Spike-specific IgG4 generated post BNT162b2 mRNA vaccination is inhibitory when directly competing with functional IgG subclasses

The rapid development of vaccines against SARS-CoV-2 during the COVID-19 pandemic proved vital in controlling viral spread and reducing mortality and morbidity. Both neutralising activity and effector function activity of Spike-specific antibodies have been shown to be important for their protective and therapeutic activity. However, several recent studies have reported that vaccination with mRNA based COVID-19 vaccines can lead to elevated levels of Spike-specific IgG4, an isotype which is often considered anti-inflammatory due to its reduced binding to Fcγ receptors on immune cells. Here we show that the level of Spike-specific IgG4 produced following BNT162b2 vaccination is impacted by the interval between and frequency of vaccines boosts, prior SARS-CoV-2 infection (hybrid immunity), breakthrough infection and bivalent vaccine boosters. Despite the increase in Spike-specific IgG4 between the 2 ^nd and 3 ^rd BNT162b2 vaccine dose, neutralisation, ADCD and ADCP activity all increased.

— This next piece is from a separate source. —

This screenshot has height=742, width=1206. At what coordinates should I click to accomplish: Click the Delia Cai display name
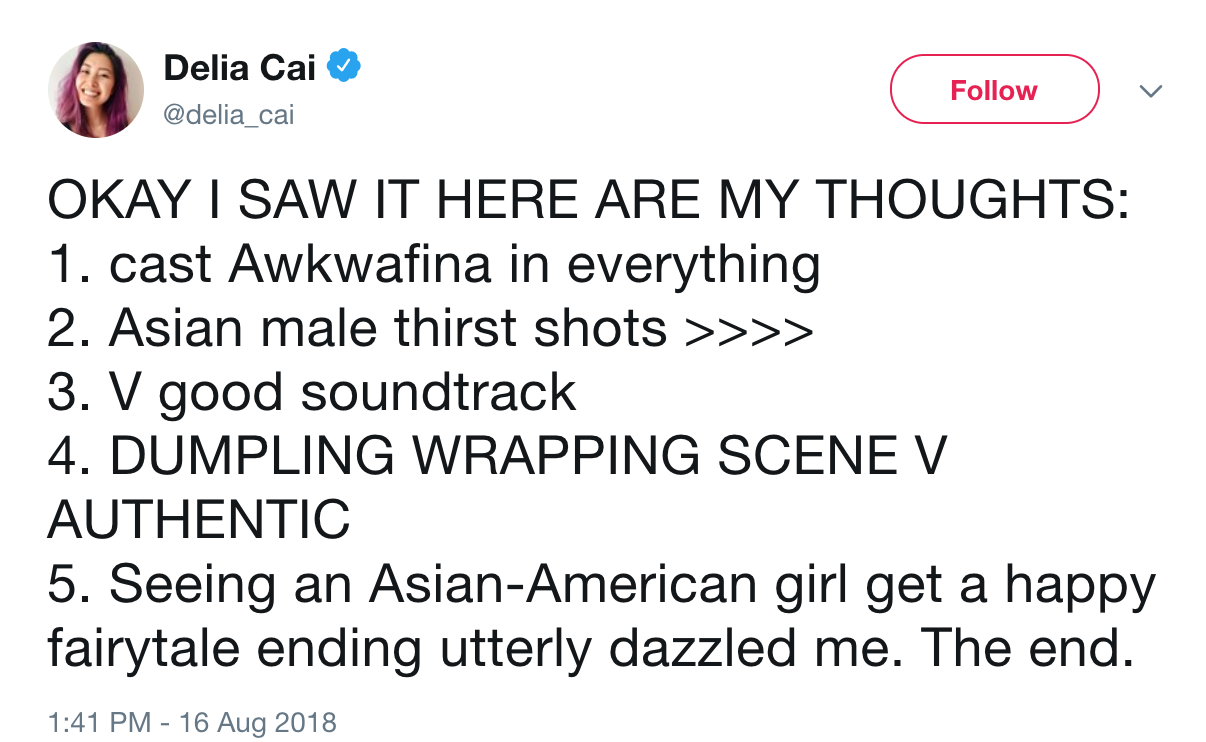coord(239,68)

Through expression of SARS-CoV-2 monoclonal antibodies cloned as IgG1, IgG2, IgG3 and IgG4, we demonstrated that whilst Spike-specific IgG4 had reduced effector function activity, including ADCC, ADCD and ADCP, IgG4 was only inhibitory when directly competing with functional IgG subclasses binding to an overlapping epitope. In the context of polyclonal plasma, ADCC and ADCD activity could not be depleted by addition of high concentrations of a Spike-specific IgG4 mAb cocktail suggesting the non-stimulatory effect of Spike-specific IgG4 may be hidden in more complex scenarios, such as polyclonal mixes in serum.